------ Data records
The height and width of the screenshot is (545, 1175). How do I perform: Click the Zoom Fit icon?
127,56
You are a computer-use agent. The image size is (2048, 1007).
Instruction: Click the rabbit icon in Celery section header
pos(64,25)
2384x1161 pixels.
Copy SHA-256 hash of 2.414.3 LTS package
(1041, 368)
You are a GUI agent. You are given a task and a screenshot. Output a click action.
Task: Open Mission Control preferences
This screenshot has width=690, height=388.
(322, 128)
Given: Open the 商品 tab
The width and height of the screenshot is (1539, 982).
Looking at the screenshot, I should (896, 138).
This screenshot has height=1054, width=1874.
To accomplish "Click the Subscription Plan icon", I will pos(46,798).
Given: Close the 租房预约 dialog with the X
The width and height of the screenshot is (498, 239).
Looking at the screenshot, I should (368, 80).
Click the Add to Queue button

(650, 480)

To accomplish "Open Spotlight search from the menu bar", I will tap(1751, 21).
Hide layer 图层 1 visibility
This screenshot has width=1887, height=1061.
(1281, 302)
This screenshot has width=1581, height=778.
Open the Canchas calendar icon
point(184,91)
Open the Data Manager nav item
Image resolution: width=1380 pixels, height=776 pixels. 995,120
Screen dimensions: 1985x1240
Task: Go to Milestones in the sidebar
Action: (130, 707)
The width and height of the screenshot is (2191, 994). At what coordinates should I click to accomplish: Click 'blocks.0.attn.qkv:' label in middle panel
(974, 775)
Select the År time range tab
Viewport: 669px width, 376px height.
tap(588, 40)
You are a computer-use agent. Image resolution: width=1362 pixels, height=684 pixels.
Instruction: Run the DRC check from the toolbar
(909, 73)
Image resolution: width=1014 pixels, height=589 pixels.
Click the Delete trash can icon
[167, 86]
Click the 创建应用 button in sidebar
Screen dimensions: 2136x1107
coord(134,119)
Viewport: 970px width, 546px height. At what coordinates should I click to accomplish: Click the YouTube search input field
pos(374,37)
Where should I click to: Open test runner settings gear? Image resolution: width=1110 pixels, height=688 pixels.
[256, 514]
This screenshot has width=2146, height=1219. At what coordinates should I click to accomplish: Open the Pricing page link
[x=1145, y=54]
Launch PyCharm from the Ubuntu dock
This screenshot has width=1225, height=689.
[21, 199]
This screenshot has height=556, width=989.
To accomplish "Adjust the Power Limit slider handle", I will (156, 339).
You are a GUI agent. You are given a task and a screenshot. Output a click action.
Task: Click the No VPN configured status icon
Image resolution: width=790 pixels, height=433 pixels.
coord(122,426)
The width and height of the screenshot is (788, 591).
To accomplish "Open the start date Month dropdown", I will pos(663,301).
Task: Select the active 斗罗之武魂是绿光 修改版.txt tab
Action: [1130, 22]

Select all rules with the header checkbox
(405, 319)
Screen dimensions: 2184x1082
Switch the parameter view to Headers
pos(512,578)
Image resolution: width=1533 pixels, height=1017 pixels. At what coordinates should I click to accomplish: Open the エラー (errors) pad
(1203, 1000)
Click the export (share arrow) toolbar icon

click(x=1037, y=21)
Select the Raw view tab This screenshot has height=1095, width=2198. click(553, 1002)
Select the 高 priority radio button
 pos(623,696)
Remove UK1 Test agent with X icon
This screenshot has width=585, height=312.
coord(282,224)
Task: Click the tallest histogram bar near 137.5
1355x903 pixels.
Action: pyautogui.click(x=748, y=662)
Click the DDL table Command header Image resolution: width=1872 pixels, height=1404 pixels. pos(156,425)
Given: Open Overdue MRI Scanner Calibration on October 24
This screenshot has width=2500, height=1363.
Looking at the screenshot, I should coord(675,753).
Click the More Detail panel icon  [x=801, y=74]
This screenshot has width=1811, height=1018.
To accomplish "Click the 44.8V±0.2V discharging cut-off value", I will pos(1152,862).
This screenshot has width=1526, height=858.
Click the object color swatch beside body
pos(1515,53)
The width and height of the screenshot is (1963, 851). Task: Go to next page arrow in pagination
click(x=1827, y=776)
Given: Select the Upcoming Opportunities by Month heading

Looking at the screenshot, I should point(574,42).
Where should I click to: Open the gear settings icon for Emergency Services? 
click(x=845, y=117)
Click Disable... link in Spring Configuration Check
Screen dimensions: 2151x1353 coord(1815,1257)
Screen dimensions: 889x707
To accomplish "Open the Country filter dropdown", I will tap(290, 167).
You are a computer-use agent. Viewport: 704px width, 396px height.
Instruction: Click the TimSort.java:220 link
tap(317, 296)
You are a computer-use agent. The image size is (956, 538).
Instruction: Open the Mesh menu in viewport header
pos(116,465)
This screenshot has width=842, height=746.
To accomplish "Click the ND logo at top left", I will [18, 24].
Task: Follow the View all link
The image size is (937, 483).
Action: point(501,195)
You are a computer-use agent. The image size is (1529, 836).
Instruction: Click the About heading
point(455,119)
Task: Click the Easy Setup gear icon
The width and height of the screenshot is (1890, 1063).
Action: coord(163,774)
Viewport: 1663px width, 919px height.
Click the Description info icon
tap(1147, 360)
------------
■ Problem
Quote the records from their first line to the line with "This screenshot has height=1054, width=1874.", inclusive, without adding or dropping anything.

■ Written response
The height and width of the screenshot is (545, 1175). How do I perform: Click the Zoom Fit icon?
127,56
You are a computer-use agent. The image size is (2048, 1007).
Instruction: Click the rabbit icon in Celery section header
pos(64,25)
2384x1161 pixels.
Copy SHA-256 hash of 2.414.3 LTS package
(1041, 368)
You are a GUI agent. You are given a task and a screenshot. Output a click action.
Task: Open Mission Control preferences
This screenshot has width=690, height=388.
(322, 128)
Given: Open the 商品 tab
The width and height of the screenshot is (1539, 982).
Looking at the screenshot, I should (896, 138).
This screenshot has height=1054, width=1874.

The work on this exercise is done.